Other Sars losses include Vusi Ngcobo, who was posted in Beijing and has left to take up a position with Afghan customs, as well as one of the institution's top investigators, Asham Khan. In addition, almost all of Sars' enforcement units have either been merged or shut down since Moyane's arrival, with almost everyone at the indirect tax unit and the LBC's transfer pricing unit resigning in 2015, sources with direct knowledge of events say.
Almost all of Sars' enforcement units have either been merged or shut down since Moyane's arrival.
All these resignations are related to the new operational structure introduced by Moyane after he was appointed commissioner by President Jacob Zuma in September 2014. This structure is now the subject of an investigation by the Davis Tax Commission (DTC).

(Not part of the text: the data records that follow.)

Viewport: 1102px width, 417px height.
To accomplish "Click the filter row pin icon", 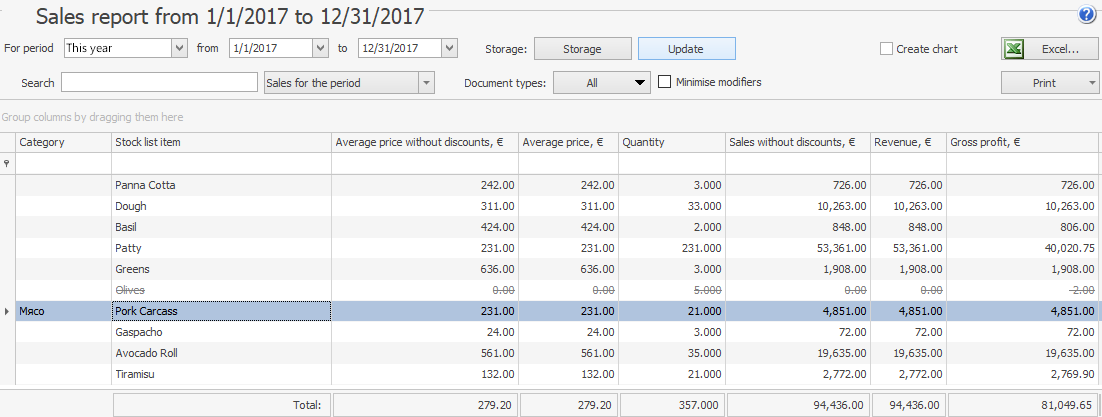I will click(x=7, y=163).
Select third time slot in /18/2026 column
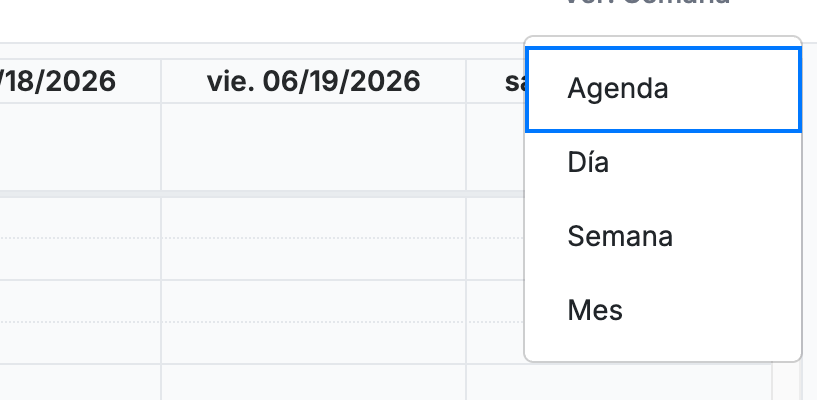This screenshot has width=817, height=400. point(80,301)
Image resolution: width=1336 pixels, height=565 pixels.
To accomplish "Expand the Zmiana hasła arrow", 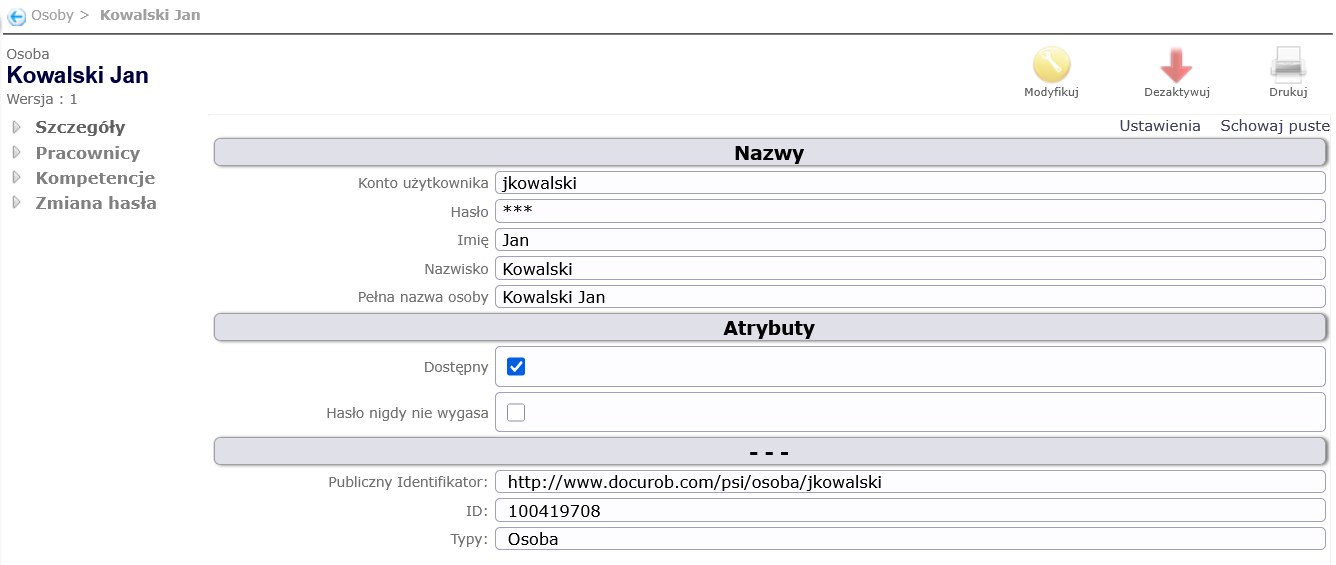I will tap(16, 203).
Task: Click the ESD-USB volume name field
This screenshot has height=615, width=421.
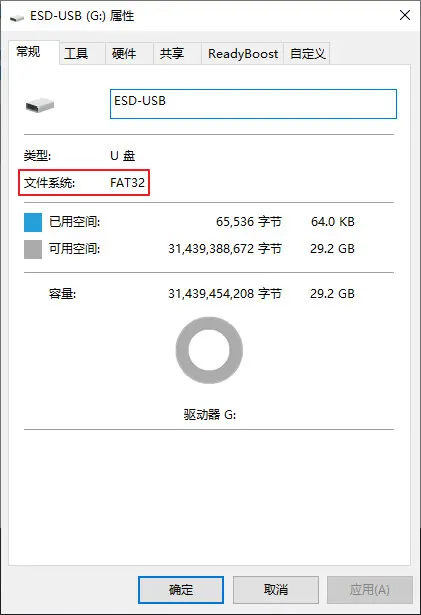Action: [x=253, y=104]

The scope of the DTC's mandate, normally limited to the consideration of tax policy, has been broadened by Gordhan to include an investigation into Sars' operational structure.
Corruption Watch, a non-governmental organisation, on Monday also laid criminal charges against Moyane, Makwakwa and Kelly-Anne Elskie (also a Sars employee and Makwkwa's partner), for their handling of and involvement in Makwakwa's suspicious deposits of large amounts of cash.

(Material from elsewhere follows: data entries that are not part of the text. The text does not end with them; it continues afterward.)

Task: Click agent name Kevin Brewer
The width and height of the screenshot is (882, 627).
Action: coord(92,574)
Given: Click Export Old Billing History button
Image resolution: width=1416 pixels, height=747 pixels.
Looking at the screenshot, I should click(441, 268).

Memela, in a statement sent days after a request for comment was made and this story published, said the report of Tomasek's resignation was factually incorrect.
"(It) has caused much embarrassment, distress and alarm for both Tomasek, his colleagues, Sars staff and Sars.
"Also, the story creates a misleading impression that the resignations of Ngqulana will undermine the attainment of revenue targets for 2016/17. This is inaccurate as revenue collection is an enterprise-wide drive.
"As for your request for comment on the purported resignations, kindly note that SARS is prohibited by its HR practises from divulging employee information in the public domain as these are matters between the employer and the employee."
He did not comment on the other resignations.
* A previous version of this story reported Tomasek's resignation as fact. We apologise for the error. This story was updated on December 15 2016 to reflect Sars' comment.